--- Record extracts Enclosed Below ---

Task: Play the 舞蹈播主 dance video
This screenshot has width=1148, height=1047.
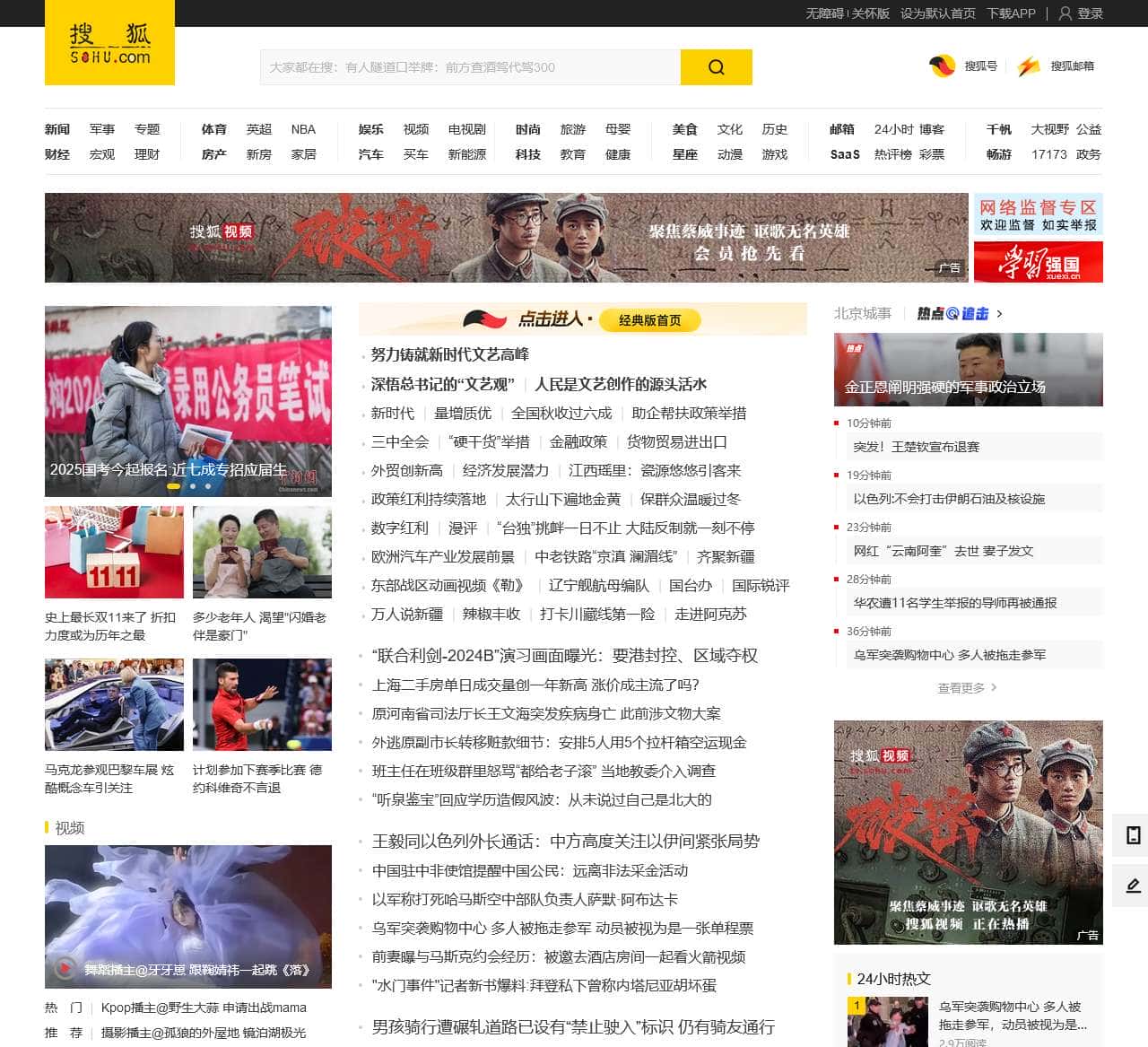Action: pyautogui.click(x=64, y=969)
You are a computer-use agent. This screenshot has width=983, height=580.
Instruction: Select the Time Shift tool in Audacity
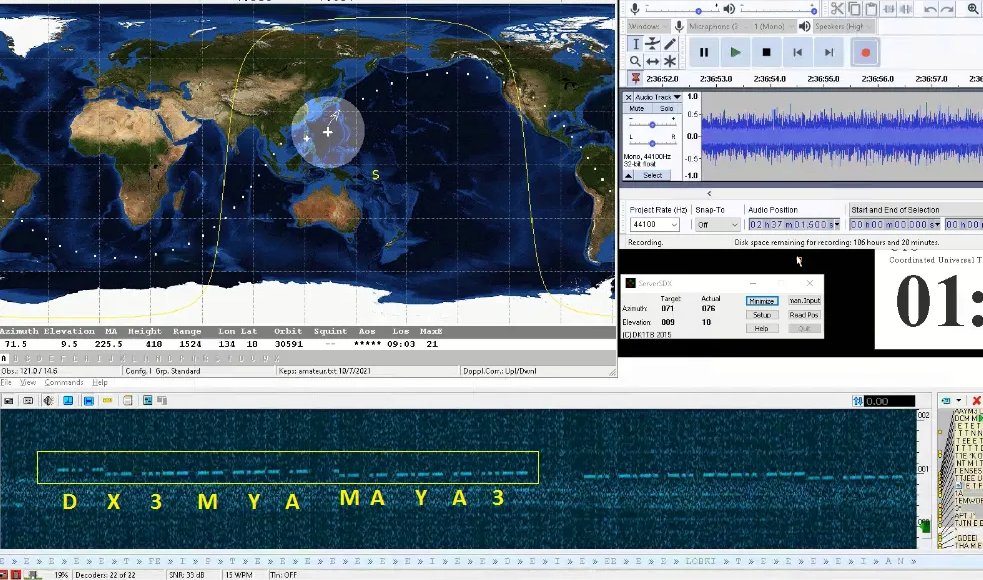point(652,61)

--- End of Enclosed Record extracts ---

From the first line to the last, print the records exactly; leave out the pictures.

Task: Play the 舞蹈播主 dance video
This screenshot has width=1148, height=1047.
Action: pyautogui.click(x=64, y=969)
You are a computer-use agent. This screenshot has width=983, height=580.
Instruction: Select the Time Shift tool in Audacity
point(652,61)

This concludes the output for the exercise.